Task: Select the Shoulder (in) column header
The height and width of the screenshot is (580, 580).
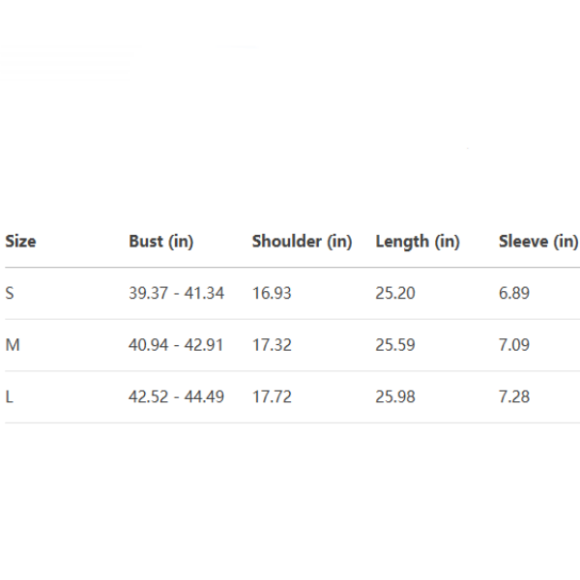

---

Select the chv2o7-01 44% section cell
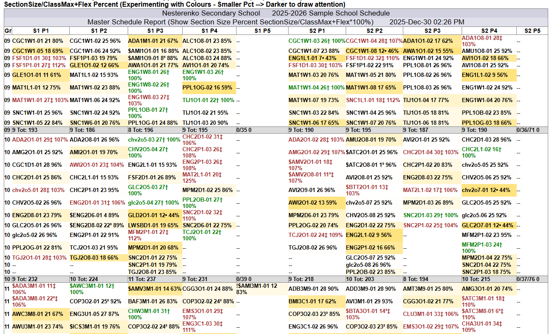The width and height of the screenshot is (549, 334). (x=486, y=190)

---

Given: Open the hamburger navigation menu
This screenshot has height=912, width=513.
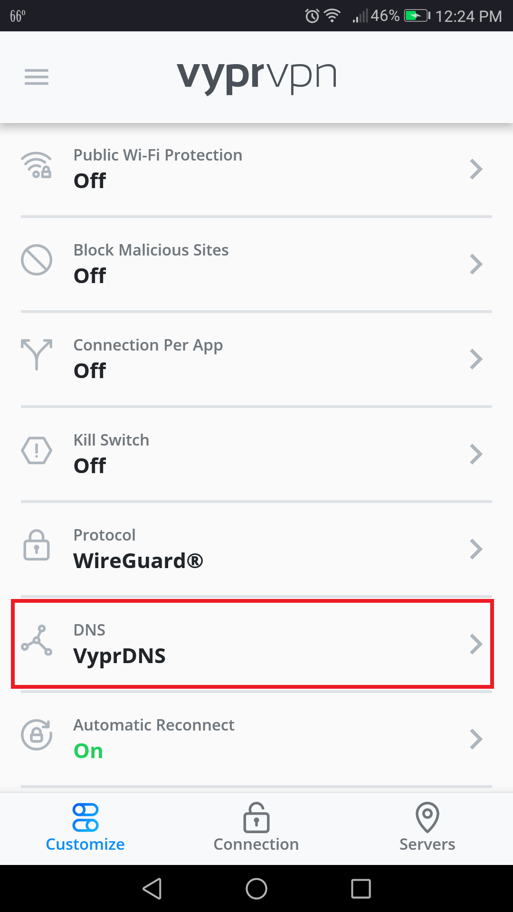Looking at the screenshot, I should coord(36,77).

> [Exercise]: After locating the line with "Task: Select the Shoulder (in) column header" above, return that line and every later line through the one with "The height and", word for word and with nothing else.

> [Task solution]:
Task: Select the Shoulder (in) column header
The height and width of the screenshot is (580, 580).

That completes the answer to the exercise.